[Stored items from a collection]

+++++

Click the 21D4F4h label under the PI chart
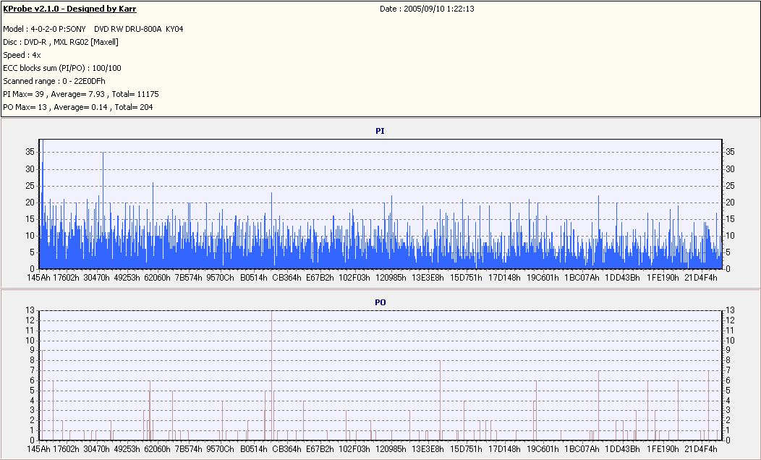 click(x=701, y=278)
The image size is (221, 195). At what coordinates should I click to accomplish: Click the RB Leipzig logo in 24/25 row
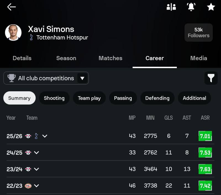point(28,153)
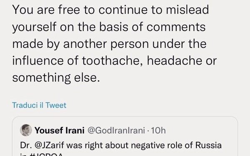Click "You are free" at tweet start

pyautogui.click(x=46, y=10)
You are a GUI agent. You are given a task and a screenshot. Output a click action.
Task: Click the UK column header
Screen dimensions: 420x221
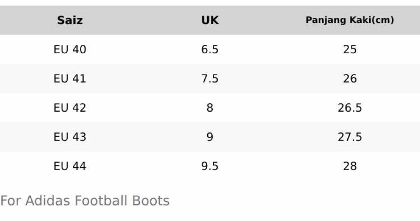point(210,20)
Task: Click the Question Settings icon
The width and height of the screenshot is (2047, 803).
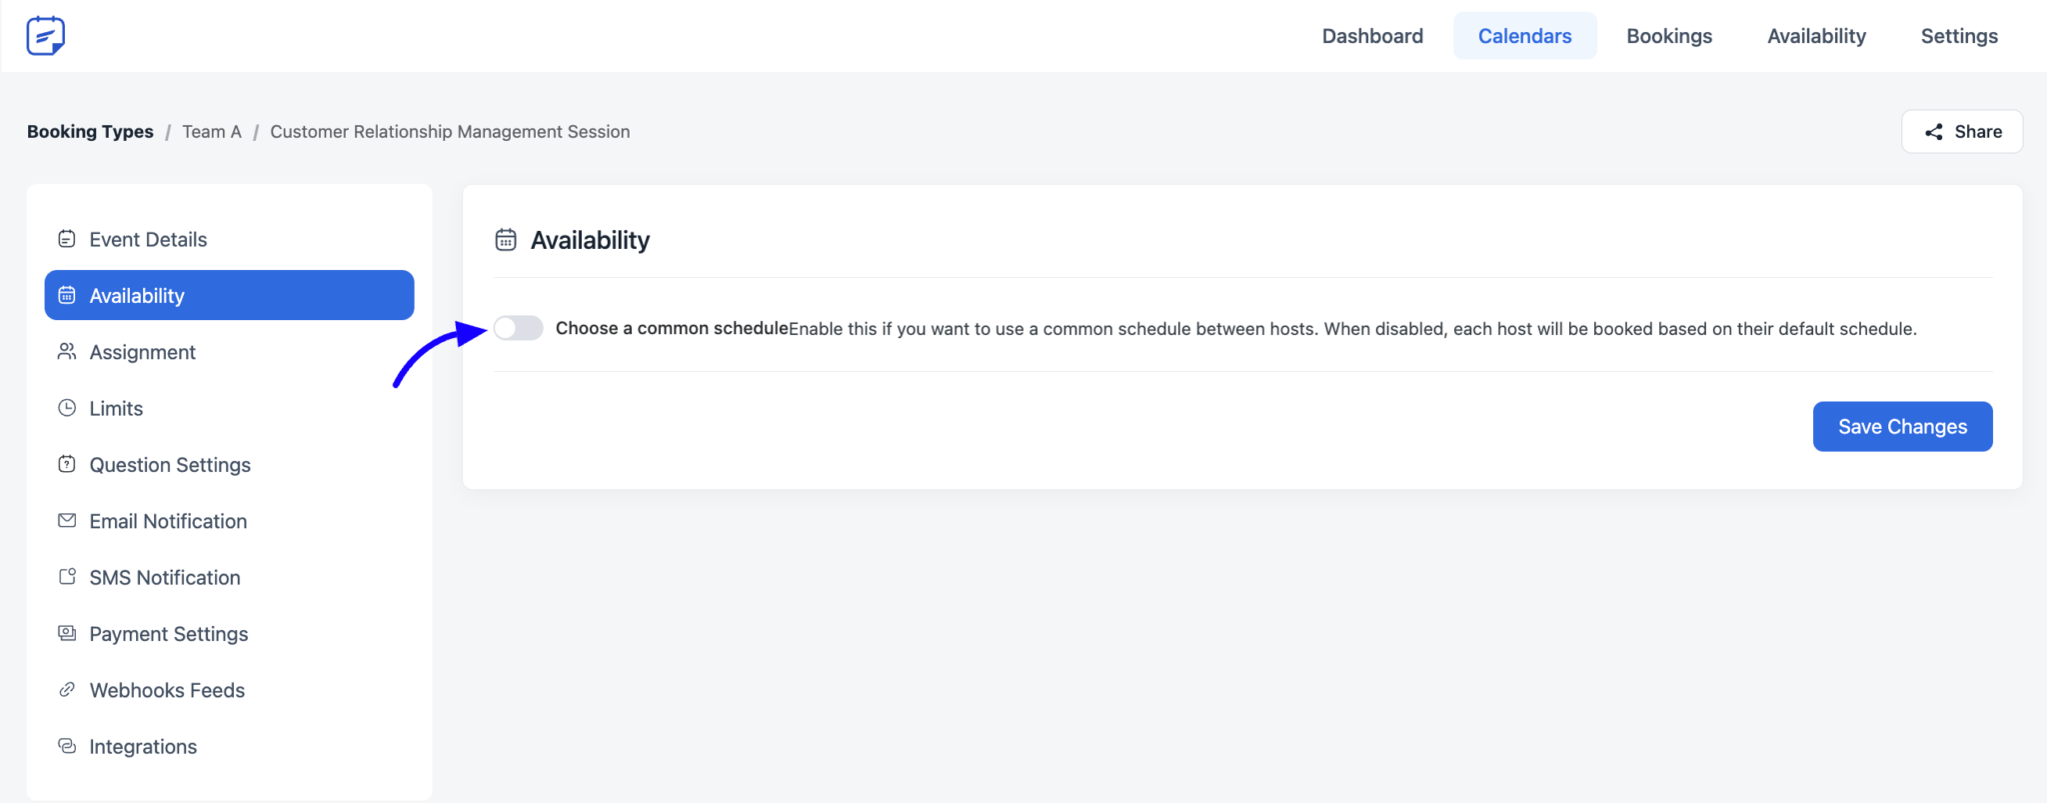Action: (67, 464)
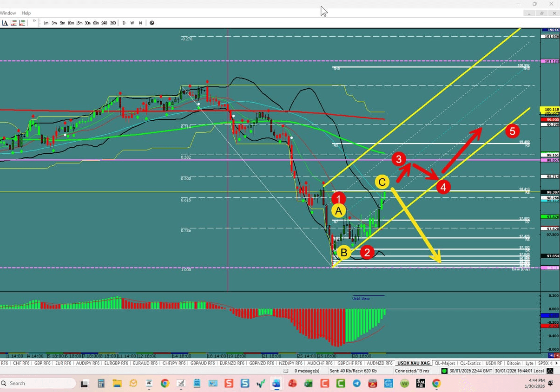Switch chart to the 5m timeframe

(x=62, y=22)
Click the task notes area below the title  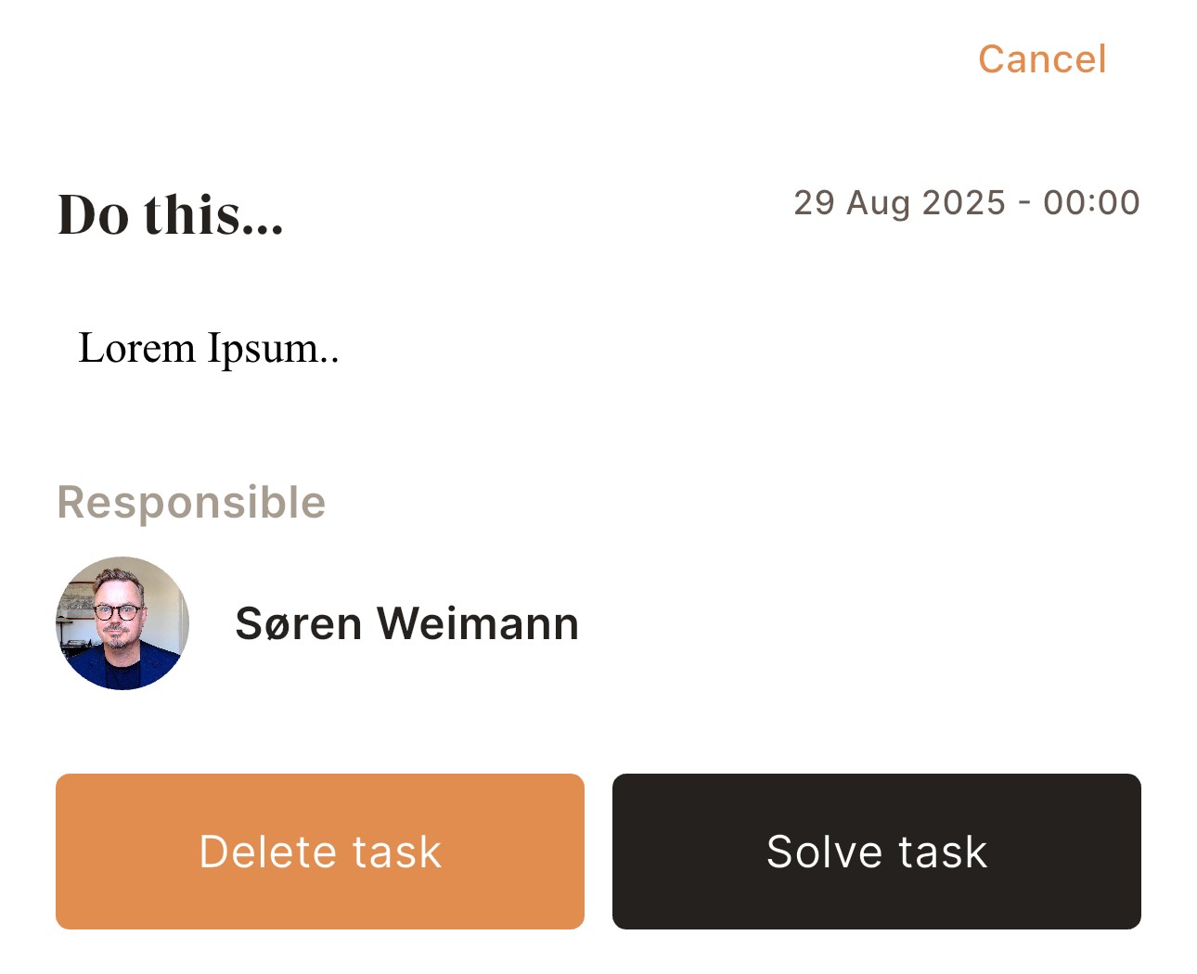pyautogui.click(x=208, y=348)
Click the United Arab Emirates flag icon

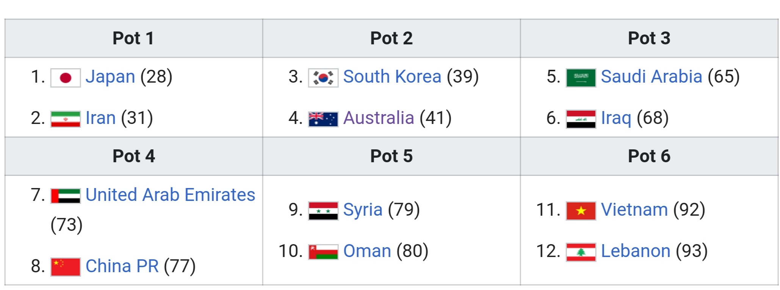tap(66, 196)
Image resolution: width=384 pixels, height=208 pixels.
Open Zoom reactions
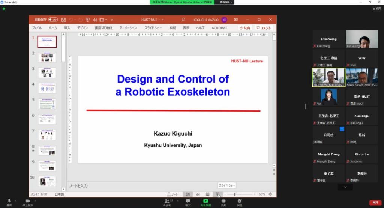click(239, 201)
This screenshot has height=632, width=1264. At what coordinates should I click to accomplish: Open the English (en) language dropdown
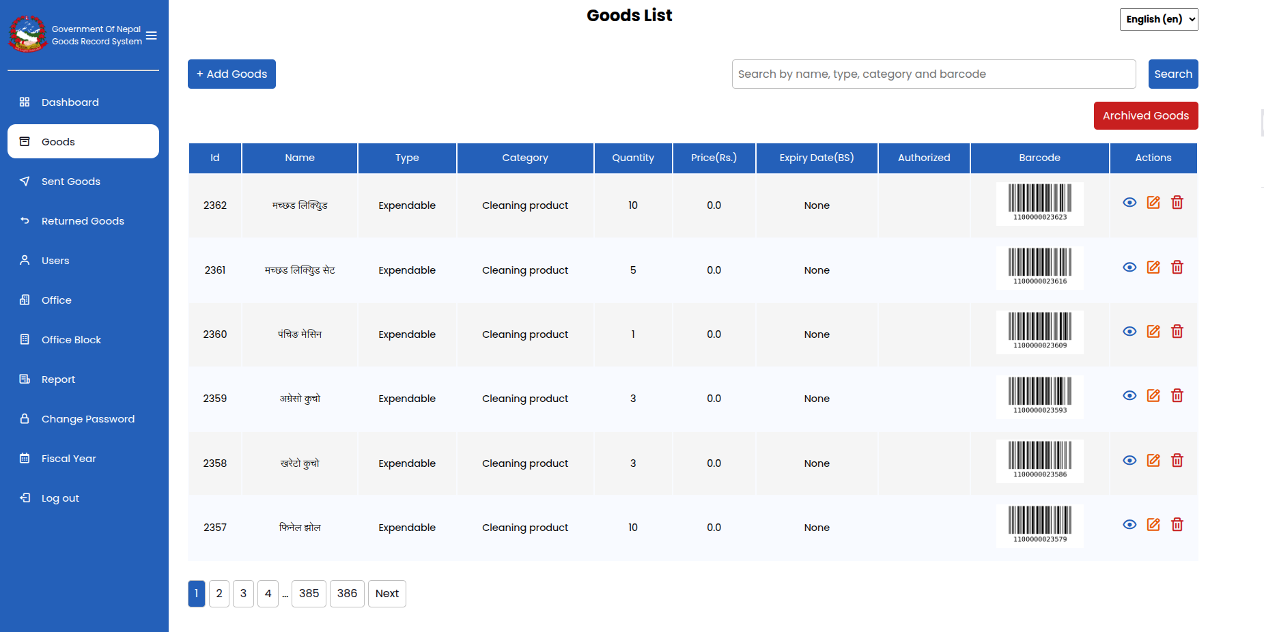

+++++

**WHAT IS REQUIRED**
Using the data above, give again exactly the lines starting at the one holding "The image size" and ending at the one holding "You are a GUI", inclusive, and nothing more. Omit the pictures.

**TASK OUTPUT**
The image size is (221, 195). At what coordinates should I click to accomplish: Click the RB Leipzig logo in 24/25 row
point(28,153)
Click "You are free" at tweet start

pyautogui.click(x=46, y=10)
You are a GUI agent. You are given a task and a screenshot. Output a click action.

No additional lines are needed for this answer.